[Dataset entries Boundary: Start]

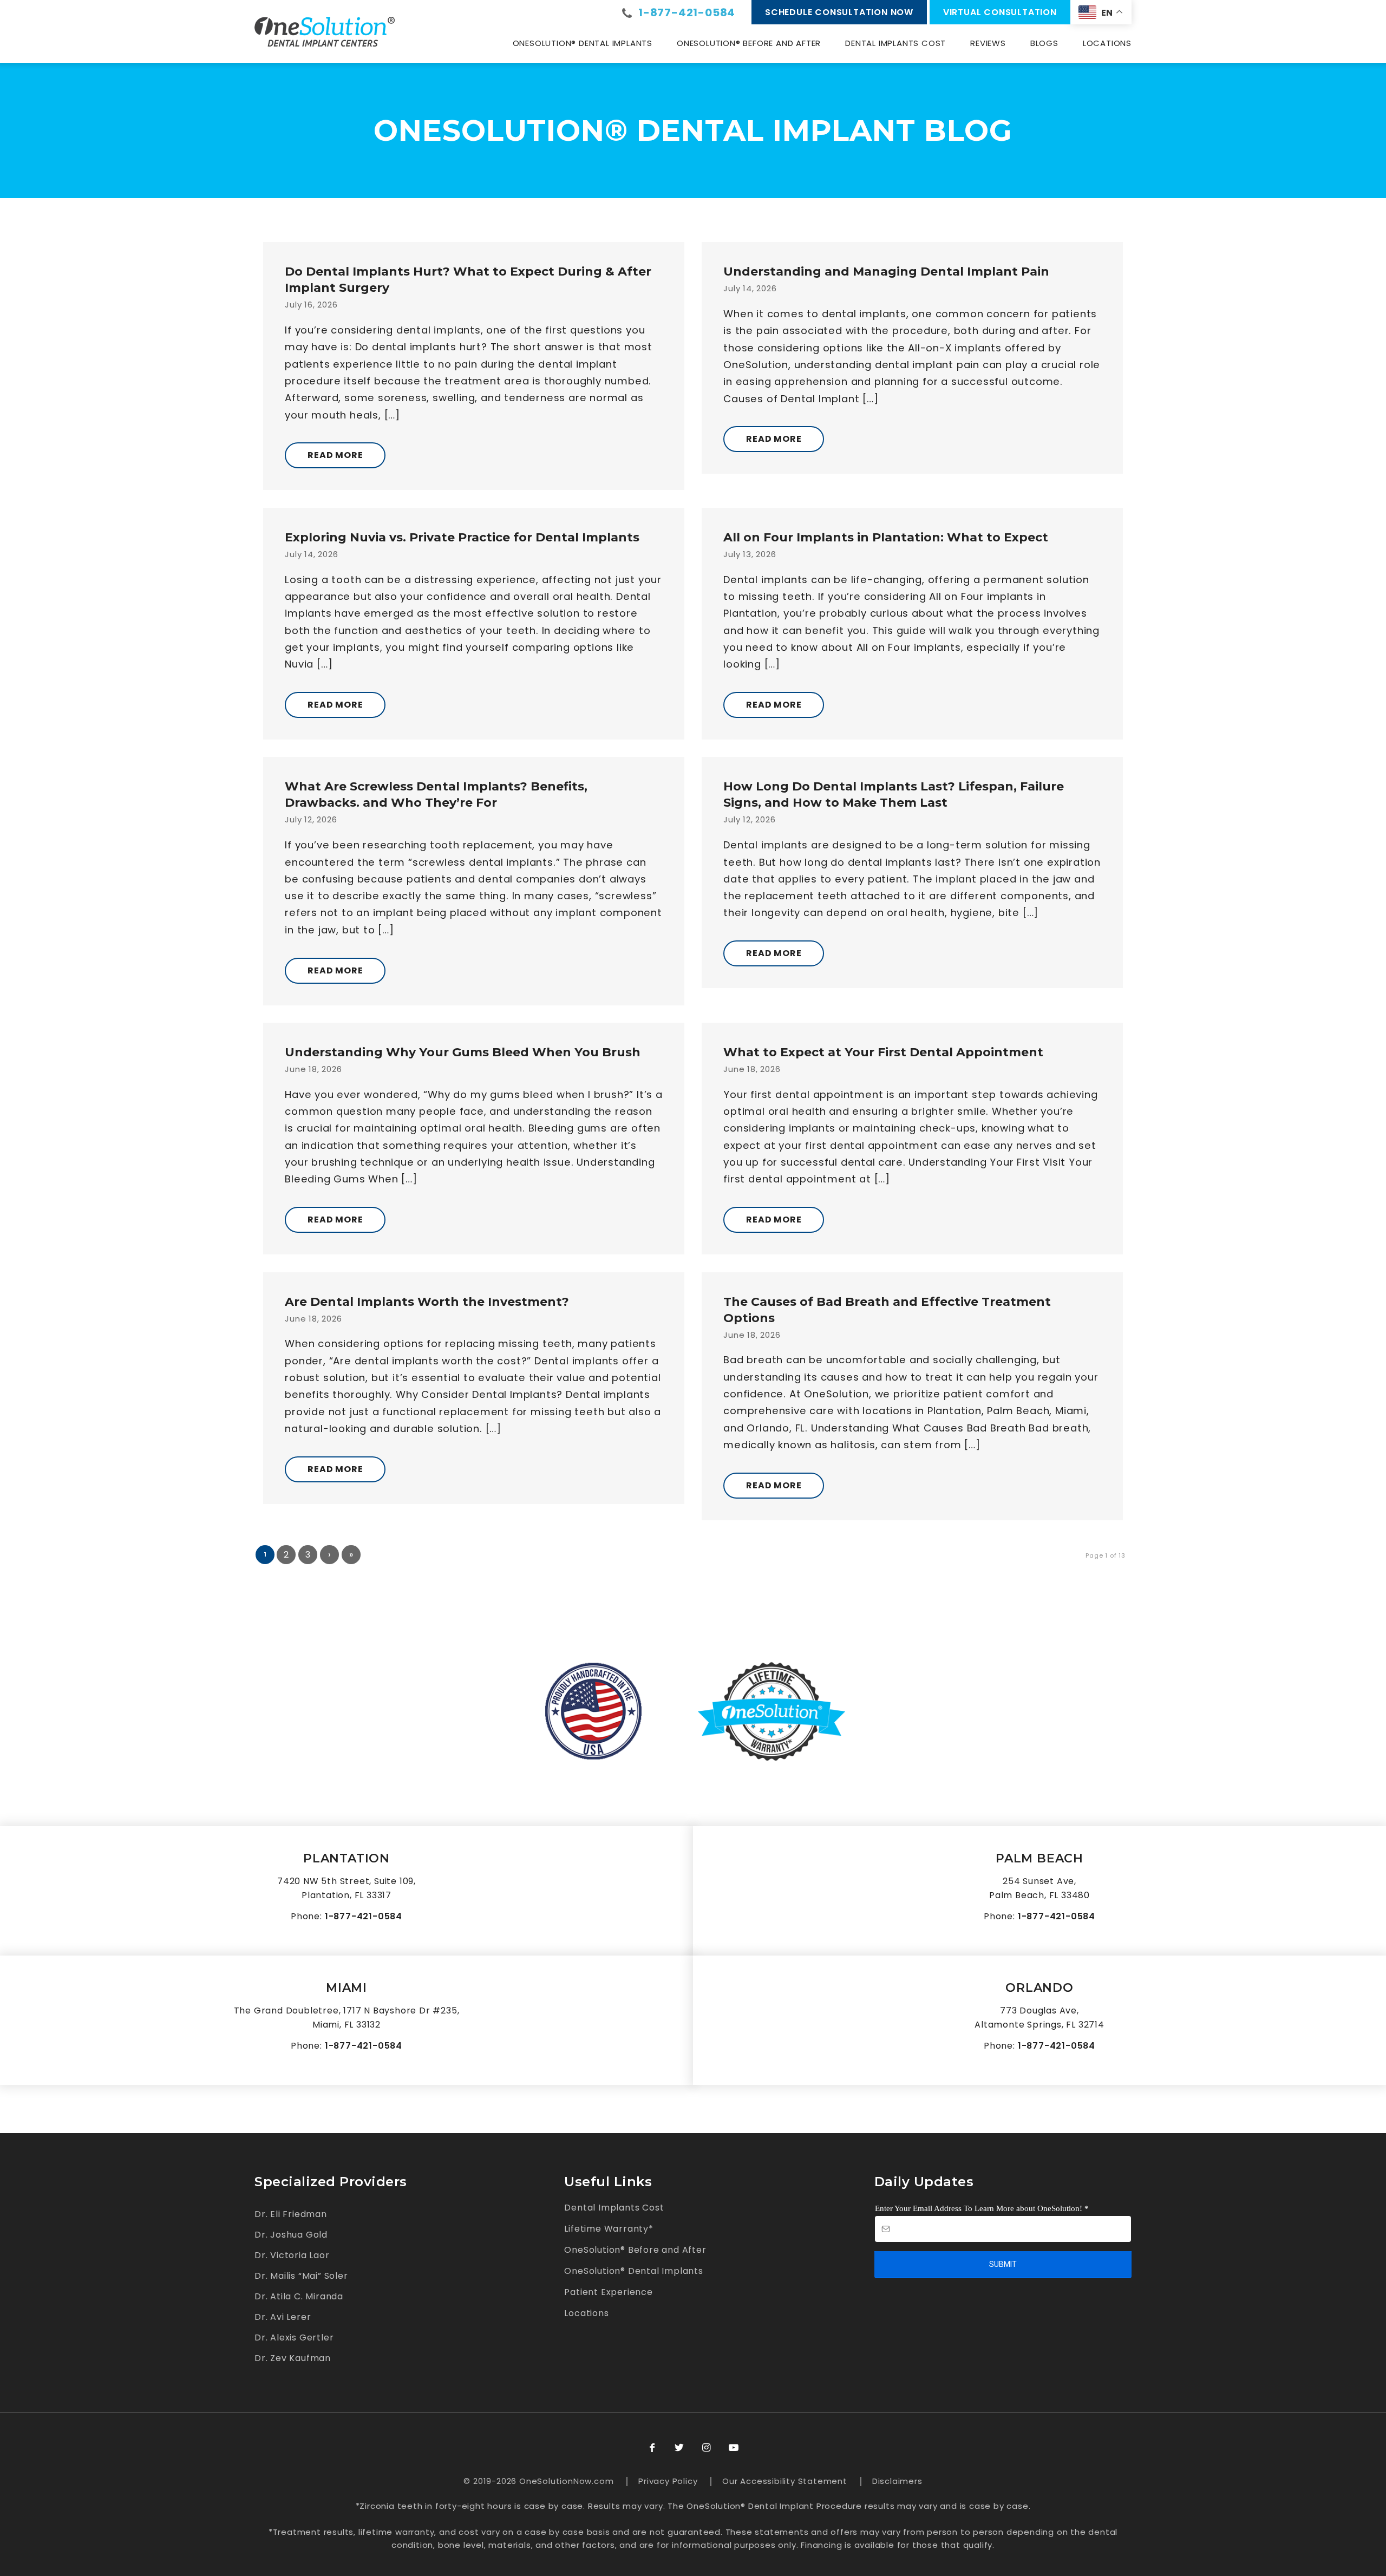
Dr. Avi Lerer (282, 2317)
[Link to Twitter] (679, 2448)
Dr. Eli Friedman (290, 2214)
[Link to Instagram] (706, 2448)
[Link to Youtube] (733, 2448)
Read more (335, 455)
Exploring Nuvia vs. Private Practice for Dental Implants (462, 537)
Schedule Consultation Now (839, 12)
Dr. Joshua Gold (291, 2234)
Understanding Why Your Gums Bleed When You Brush (462, 1052)
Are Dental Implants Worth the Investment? (427, 1301)
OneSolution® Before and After (635, 2250)
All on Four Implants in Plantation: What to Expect (885, 537)
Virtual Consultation (1000, 12)
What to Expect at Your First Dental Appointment (883, 1052)
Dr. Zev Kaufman (292, 2358)
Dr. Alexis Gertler (294, 2337)
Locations (586, 2313)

[Dataset entries Boundary: End]

**Activity**
Read through the entries and copy each line in which "Implants" appears.

**Written answer**
Exploring Nuvia vs. Private Practice for Dental Implants (462, 537)
Are Dental Implants Worth the Investment? (427, 1301)
All on Four Implants in Plantation: What to Expect (885, 537)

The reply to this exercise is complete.